La dernière fois que Suzanne Tarasieve était à la FIAC, c’était en 2010 : dans la Cour Carrée du Louvre (espace complémentaire de la FIAC à l’époque), ses photographies de Boris Mikhaïlov avaient été particulièrement remarquées : « J’ai l’impression que quand on a trop de succès, on nous vire ! » déplore-t-elle. La galeriste ne sait plus quoi répondre à ses visiteurs : « Beaucoup de gens ne comprennent pas pourquoi je ne suis pas à la FIAC. Ils sont stupéfaits ! », nous confie-t-elle. « Il y a trois ans, j’ai présenté un show magnifique. Quand on leur a demandé pourquoi il était refusé, ils nous ont répondu que c’était parce ce n’était pas un artiste de notre galerie. Mais on le défendait depuis des années ! » s’exclame-t-elle.
Pour les refusés, c’est un coup dur. Car aujourd’hui plus que jamais, il faut en être. « Les instances de validation et de consécration […] passent beaucoup plus de temps à visiter les foires et les biennales, dès lors incontournables, qu’à visiter les galeries », écrivait le sociologue Alain Quemin dans une analyse distribuée par Artprice lors de la FIAC 2008. Ce que confirme Bruno Delavallade, exclu pour la première fois cette année : « L’absence de la FIAC, c’est […] un discrédit sur notre programme » et « un coup bas pour les artistes que nous défendons ». Suzanne Tarasieve va plus loin : « Il faut le dire, certains galeristes crèvent de faim s’ils ne sont pas à la FIAC ! ».
La FIAC assume ses choix
Interrogée à ce sujet, Jennifer Flay, Directrice artistique de la FIAC depuis 2003, a d’abord tenu à présenter le comité de sélection, regroupant huit galeristes « tous très respectés dans le milieu de l’art contemporain ». Composé cette année de David Fleiss, Christophe Van de Weghe, Samia Saouma, Gisela Capitain, Simon Lee, Solène Guillier, Jan Mot et Alexander Schroeder, le jury de la FIAC est renouvelé régulièrement et se réunit plusieurs fois dans l’année. « Les membres du comité sont en rotation permanente. Chaque membre peut rester pour deux ans, renouvelables une fois. Cette année, le comité comportait deux nouveaux membres » explique Jennifer Flay.

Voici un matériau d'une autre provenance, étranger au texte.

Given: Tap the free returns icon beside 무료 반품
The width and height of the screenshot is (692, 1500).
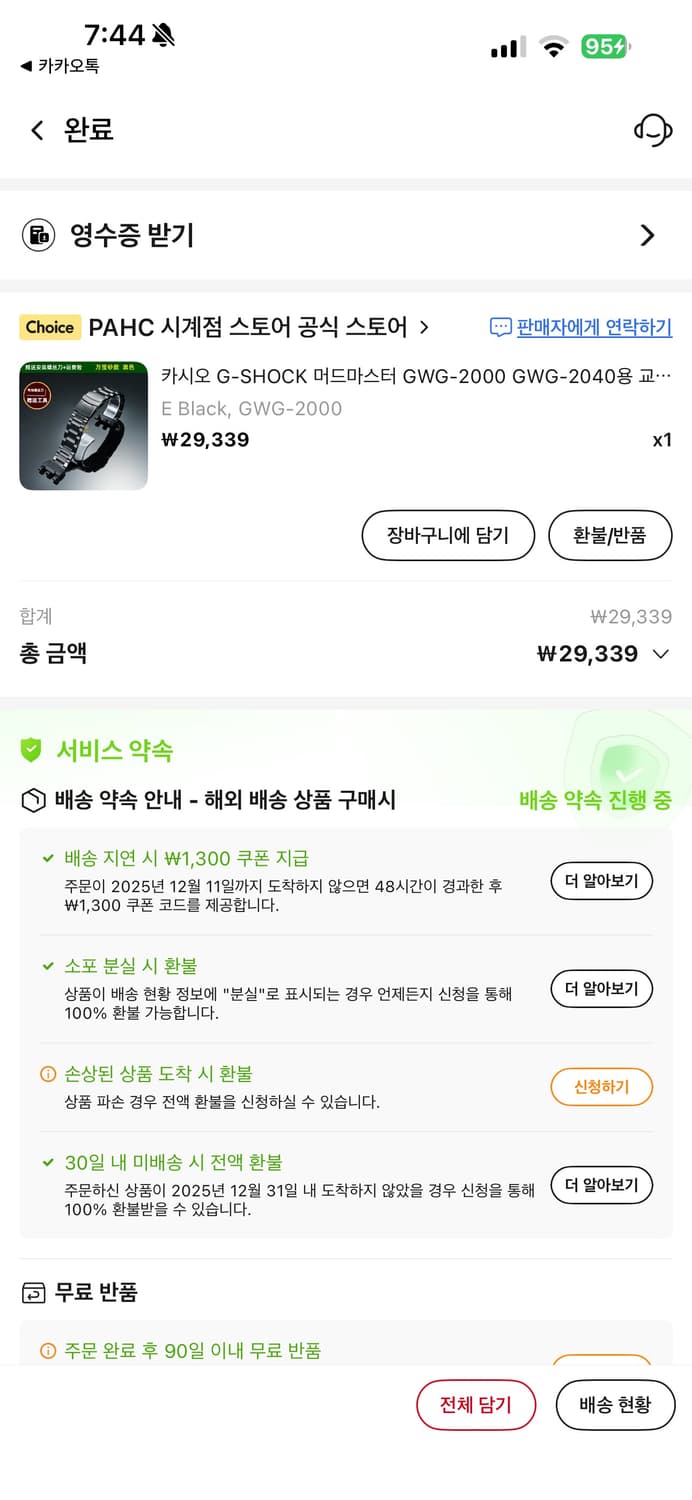Looking at the screenshot, I should click(x=29, y=1293).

Réunis en avril durant quatre jours pour la sélection, ils examinent les candidatures « une par une et dans le détail en tenant compte des critères » : l’historique de la galerie, les artistes qu’elle représente, son programme d’expositions, ses activités extra-muros et son projet pour la FIAC. Des « appréciations » entrent aussi en jeu, telles que « la capacité de la galerie à accompagner ses artistes et à les aider à se développer » ou « son rayonnement sur la scène nationale et internationale » ajoute-t-elle.
Mais pourquoi ces refus ? Le manque de place est la principale raison invoquée. « Le Grand Palais, un de nos atouts, n’est pas un espace extensible », rétorque Jennifer Flay. « Il y a toujours plus de candidatures que de places disponibles, et il y a par ailleurs une gamme chronologique et historique à respecter », précise-t-elle. Après une nouvelle étude, le comité retient donc les meilleures propositions. « Nous faisons notre maximum pour optimiser les surfaces d’exposition », assure Jennifer Flay, qui rappelle le lancement l’an dernier d’un second site, à la Cité de la Mode et du Design, pour la foire « OFFICIELLE ».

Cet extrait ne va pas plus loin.